No arrests were reported, and both marchers and security praised one another. “A female National Guard member shook our hands, thanked us for coming to D.C. to march and told us how proud she was to be participating in the event in her way,” said Janet Tomko of Buckhead. “She was from West Virginia and has a brother who is gay and recently adopted a child with his husband. She asked us to march for her and for her brother and his family. We were proud to continue our march on her behalf,” said Tomko, who attended with her two teenage daughters and three other mother-daughter combos via Skedaddle Bus #2 out of Atlanta.

Cary Walker of Atlanta planned to go to Washington with her children to watch the inauguration of the first woman president. “Instead, I was compelled to go to march for their future. To me this was not about losing a race but losing our sense of who we are as a country and a community,” she said. “I saw people carrying signs and chanting their support for all kinds of people: women, people of color, immigrants, Muslims, the poor, the sick even if that didn’t necessarily reflect their own identity. I felt an amazing sense of community with people I didn’t know but who seemed to share many common values.”

Lyndsay Arrendale, state administrator for the Georgia chapter of the march, expressed delighted with the Peach State’s performance. “Our showing is proof that despite what Trump thinks about our Georgian cities ‘falling apart,’ we stood together in complete solidarity and strength as we peaceably assembled in Washington.”
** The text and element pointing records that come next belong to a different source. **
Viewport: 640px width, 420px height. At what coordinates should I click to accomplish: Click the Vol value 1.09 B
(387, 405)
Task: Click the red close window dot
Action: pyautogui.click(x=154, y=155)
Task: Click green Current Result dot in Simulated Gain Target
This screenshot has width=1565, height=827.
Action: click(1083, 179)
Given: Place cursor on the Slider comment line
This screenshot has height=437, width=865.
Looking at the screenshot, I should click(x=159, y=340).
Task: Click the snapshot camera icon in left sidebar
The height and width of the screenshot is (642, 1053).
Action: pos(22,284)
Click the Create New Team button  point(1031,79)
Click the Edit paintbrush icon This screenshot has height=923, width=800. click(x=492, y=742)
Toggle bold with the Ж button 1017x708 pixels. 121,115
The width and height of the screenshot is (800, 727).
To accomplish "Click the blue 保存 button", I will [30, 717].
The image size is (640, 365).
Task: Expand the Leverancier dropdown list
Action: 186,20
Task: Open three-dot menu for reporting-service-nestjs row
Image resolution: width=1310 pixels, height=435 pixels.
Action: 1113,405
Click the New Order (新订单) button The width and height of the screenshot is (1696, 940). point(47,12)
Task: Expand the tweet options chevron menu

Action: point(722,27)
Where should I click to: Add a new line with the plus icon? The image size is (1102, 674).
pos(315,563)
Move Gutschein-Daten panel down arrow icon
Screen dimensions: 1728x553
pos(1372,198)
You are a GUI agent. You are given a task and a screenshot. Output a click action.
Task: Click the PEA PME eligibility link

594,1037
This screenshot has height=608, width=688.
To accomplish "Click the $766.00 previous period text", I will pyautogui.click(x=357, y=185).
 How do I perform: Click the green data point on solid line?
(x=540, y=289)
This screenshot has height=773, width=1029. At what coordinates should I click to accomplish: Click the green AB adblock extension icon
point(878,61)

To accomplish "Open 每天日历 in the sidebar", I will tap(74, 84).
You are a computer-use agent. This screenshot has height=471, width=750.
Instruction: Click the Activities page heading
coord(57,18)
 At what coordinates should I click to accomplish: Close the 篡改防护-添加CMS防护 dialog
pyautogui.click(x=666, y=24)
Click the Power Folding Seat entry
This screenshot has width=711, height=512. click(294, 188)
One of the first Atlantans to sign up for a Washington-bound bus, Debra Aring of East Point said, “As I marched yesterday, there was little doubt in my mind that this event would turn into a movement. I know I’m not alone and I join with countless other women who are ready to do the work at hand. We have an obligation to speak truth to crazy. That started Saturday and it won’t stop.”